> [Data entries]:
+---+

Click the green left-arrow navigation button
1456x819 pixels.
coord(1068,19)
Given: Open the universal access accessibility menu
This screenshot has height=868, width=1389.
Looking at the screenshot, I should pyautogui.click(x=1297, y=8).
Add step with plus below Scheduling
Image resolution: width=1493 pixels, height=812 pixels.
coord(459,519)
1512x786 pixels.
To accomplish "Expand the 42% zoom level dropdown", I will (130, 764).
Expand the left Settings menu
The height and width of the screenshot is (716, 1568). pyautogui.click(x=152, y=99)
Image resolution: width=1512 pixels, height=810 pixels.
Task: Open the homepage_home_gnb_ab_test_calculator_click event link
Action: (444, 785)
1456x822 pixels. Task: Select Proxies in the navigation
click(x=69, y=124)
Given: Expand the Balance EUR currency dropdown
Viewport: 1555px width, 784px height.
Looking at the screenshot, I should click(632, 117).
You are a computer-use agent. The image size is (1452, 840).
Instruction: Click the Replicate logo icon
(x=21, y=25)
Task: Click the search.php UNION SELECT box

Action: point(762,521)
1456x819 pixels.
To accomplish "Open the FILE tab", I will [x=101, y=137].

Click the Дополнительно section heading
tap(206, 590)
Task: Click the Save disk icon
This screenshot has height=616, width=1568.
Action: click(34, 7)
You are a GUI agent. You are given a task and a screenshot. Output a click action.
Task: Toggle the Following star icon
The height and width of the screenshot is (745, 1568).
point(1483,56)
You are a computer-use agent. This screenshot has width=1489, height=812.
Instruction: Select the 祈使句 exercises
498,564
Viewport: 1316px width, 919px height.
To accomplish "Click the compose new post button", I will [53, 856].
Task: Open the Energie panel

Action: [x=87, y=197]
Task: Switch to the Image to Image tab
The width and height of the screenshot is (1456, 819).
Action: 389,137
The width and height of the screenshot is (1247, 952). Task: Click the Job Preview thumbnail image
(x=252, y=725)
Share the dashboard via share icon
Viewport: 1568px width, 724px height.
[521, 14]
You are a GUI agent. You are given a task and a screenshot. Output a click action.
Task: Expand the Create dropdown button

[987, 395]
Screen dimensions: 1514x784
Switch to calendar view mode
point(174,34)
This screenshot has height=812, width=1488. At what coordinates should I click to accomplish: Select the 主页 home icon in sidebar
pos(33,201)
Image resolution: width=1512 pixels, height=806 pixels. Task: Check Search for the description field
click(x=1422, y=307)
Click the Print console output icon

+---+

> [Directions for this task]: The entries above are to be restated word for word.

> [Completed exercise]:
Click the green left-arrow navigation button
1456x819 pixels.
coord(1068,19)
Given: Open the universal access accessibility menu
This screenshot has height=868, width=1389.
Looking at the screenshot, I should pyautogui.click(x=1297, y=8).
Add step with plus below Scheduling
Image resolution: width=1493 pixels, height=812 pixels.
coord(459,519)
1512x786 pixels.
To accomplish "Expand the 42% zoom level dropdown", I will (130, 764).
Expand the left Settings menu
The height and width of the screenshot is (716, 1568). pyautogui.click(x=152, y=99)
Image resolution: width=1512 pixels, height=810 pixels.
Task: Open the homepage_home_gnb_ab_test_calculator_click event link
Action: (444, 785)
1456x822 pixels. Task: Select Proxies in the navigation
click(x=69, y=124)
Given: Expand the Balance EUR currency dropdown
Viewport: 1555px width, 784px height.
Looking at the screenshot, I should click(632, 117).
You are a computer-use agent. The image size is (1452, 840).
Instruction: Click the Replicate logo icon
(x=21, y=25)
Task: Click the search.php UNION SELECT box

Action: point(762,521)
1456x819 pixels.
To accomplish "Open the FILE tab", I will [x=101, y=137].

Click the Дополнительно section heading
tap(206, 590)
Task: Click the Save disk icon
This screenshot has height=616, width=1568.
Action: click(34, 7)
You are a GUI agent. You are given a task and a screenshot. Output a click action.
Task: Toggle the Following star icon
The height and width of the screenshot is (745, 1568).
point(1483,56)
You are a computer-use agent. This screenshot has width=1489, height=812.
Instruction: Select the 祈使句 exercises
498,564
Viewport: 1316px width, 919px height.
To accomplish "Click the compose new post button", I will [53, 856].
Task: Open the Energie panel

Action: [x=87, y=197]
Task: Switch to the Image to Image tab
The width and height of the screenshot is (1456, 819).
Action: 389,137
The width and height of the screenshot is (1247, 952). Task: Click the Job Preview thumbnail image
(x=252, y=725)
Share the dashboard via share icon
Viewport: 1568px width, 724px height.
[521, 14]
You are a GUI agent. You are given a task and a screenshot. Output a click action.
Task: Expand the Create dropdown button

[987, 395]
Screen dimensions: 1514x784
Switch to calendar view mode
point(174,34)
This screenshot has height=812, width=1488. At what coordinates should I click to accomplish: Select the 主页 home icon in sidebar
pos(33,201)
Image resolution: width=1512 pixels, height=806 pixels. Task: Check Search for the description field
click(x=1422, y=307)
Click the Print console output icon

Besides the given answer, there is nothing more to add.